In the image below we can see the different features considered in the first run of the PCA (having removed correlated features) and the correlation of every feature with the privation index. This gives us a sense of the feature importance within our model. Those labelled in blue are the input features used for the second run of the PCA.
Next we compute a set of clusters for the index values so we can label each zone as having a low low-medium medium medium-high or high risk of being affected by the upcoming recession. To do this we apply the natural breaks (jenks) on the index values. This minimizes the variance between elements of the same cluster and maximizes the variance between elements of other clusters. In the image below we can see the values of the bins for the different risk categories resulting from the computation of the natural breaks.
Analyzing the Results
Performing a high level analysis of the results across different areas of Madrid we can see that areas with a higher risk (High or Medium-High) are those within the M30 orbital motorway and in the neighborhoods towards the south and south-west.
On the other hand areas with a higher concentration of cells classified as Low risk or Low-Medium risk are located within the north and north-west in neighborhoods such as Aravaca and Chamartin.
By looking closer at the distribution of the features belonging to the "high" and "low" risk categories and comparing their distributions with all cells within the city we can get a better understanding on what characterizes the cells in each cluster. For example the image below shows the comparison between the distributions of each feature in the "high risk" category and the overall distribution of the features in the whole city of Madrid.
We can clearly see that "high risk" cells have higher values of every feature in the final set of aggravating factors.
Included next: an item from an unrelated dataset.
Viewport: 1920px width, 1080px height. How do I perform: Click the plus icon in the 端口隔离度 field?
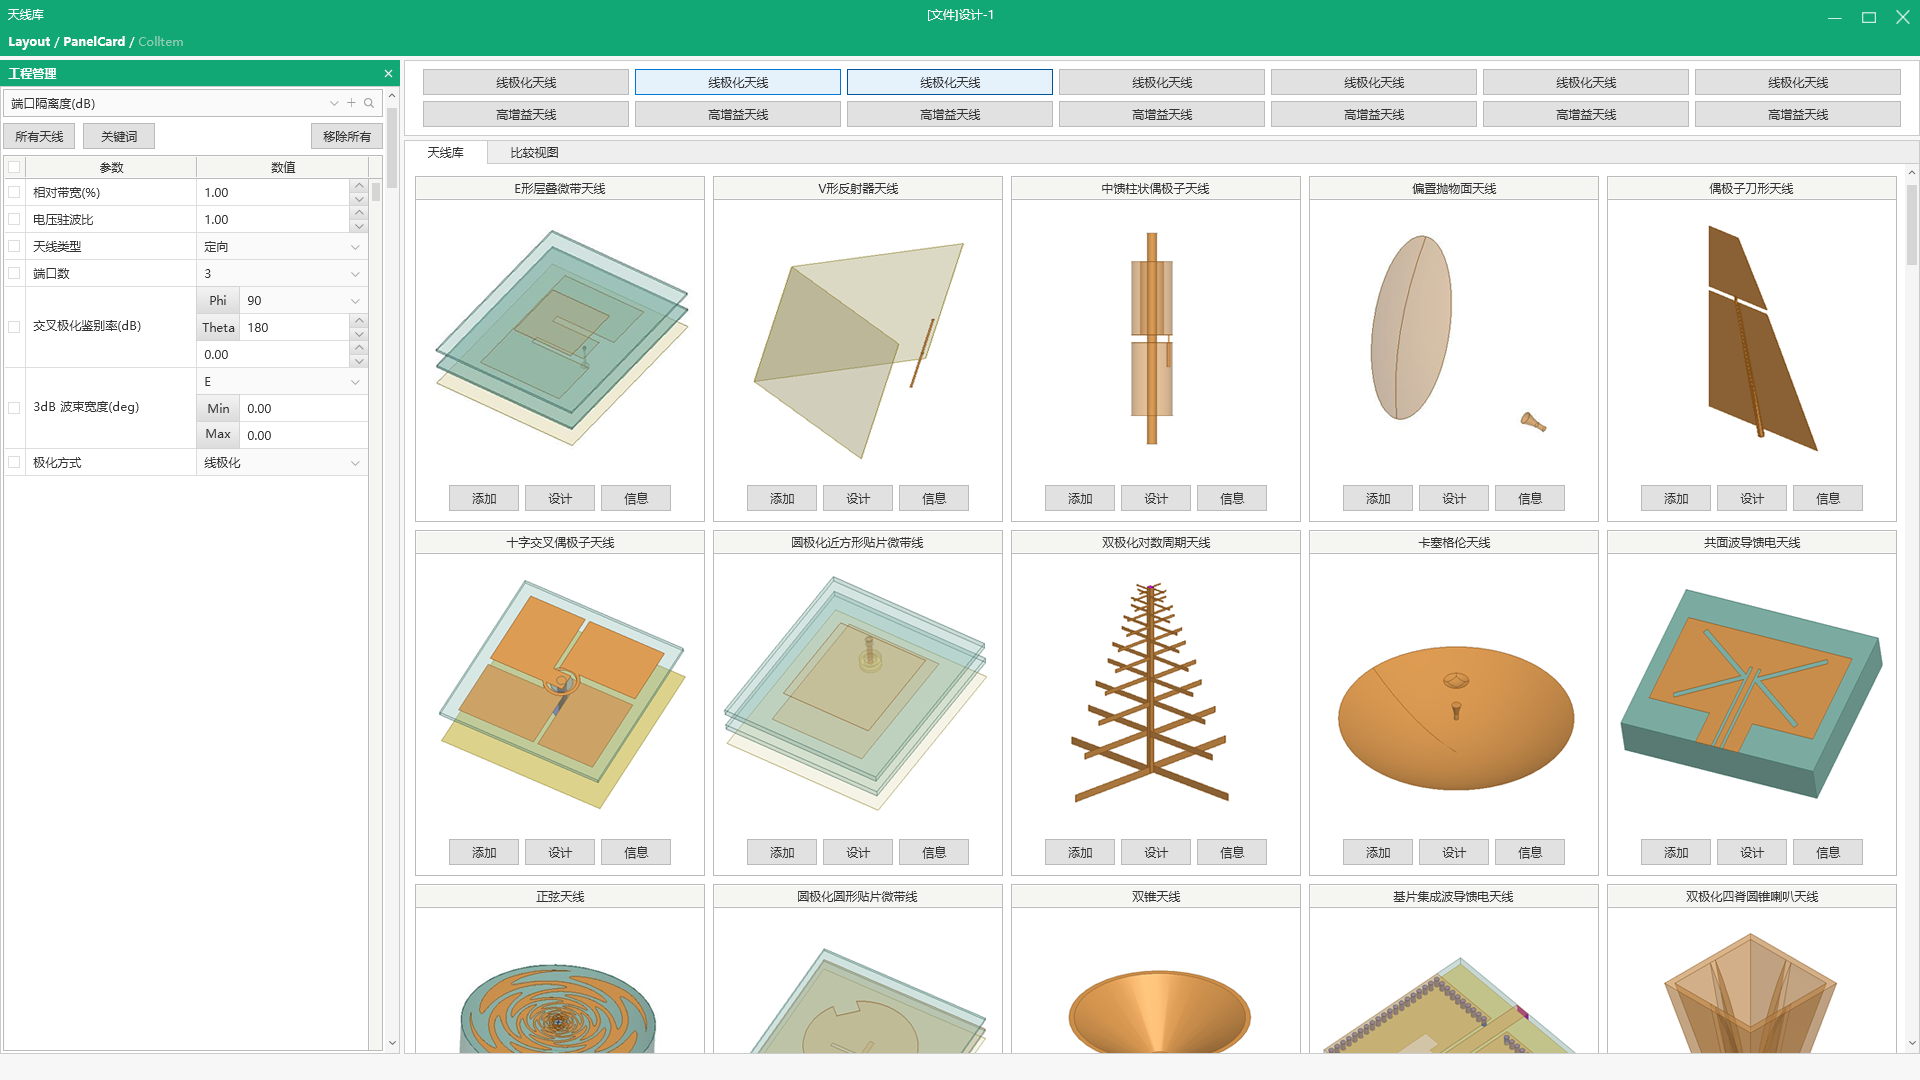(x=351, y=103)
This means that "high risk" cells tend to have a:
- Higher presence of hostelry and retail places
- More elderly population living in the area
- Higher number of people working in businesses located in the area
- Higher volume of international tourists
The same occurs if we look at the "low risk" cells where distribution tends to be positively skewed indicating that values are lower for these cells compared to the rest of the areas.
Looking at a different city Seville for example we can see that the distribution of high risk values is spread in two well-separated zones: the city center and the neighborhood of Triana. These two zones have a higher density of bars and restaurants and a higher expected presence of foreign tourism under normal travel conditions.
Also we discover that the vast majority of the cells with a low and low-medium risk index are located in areas surrounding the city center where there are more residential and less touristy neighborhoods.
As outlined during the introduction the aim of this study is to help identify areas in Spain that have a higher risk exposure to the upcoming economic recession.
Given the current global uncertainty along with the frequent and rapid changes in NPIs and governmental economic response it is extremely difficult to predict with accuracy how and where the recession will have the most impact. Therefore in order to make a more informed prediction we have leveraged commonalities from studies referencing other recent economic recessions.
This study also provides a good example of how to combine indicators from different data sources in order to build a derived index.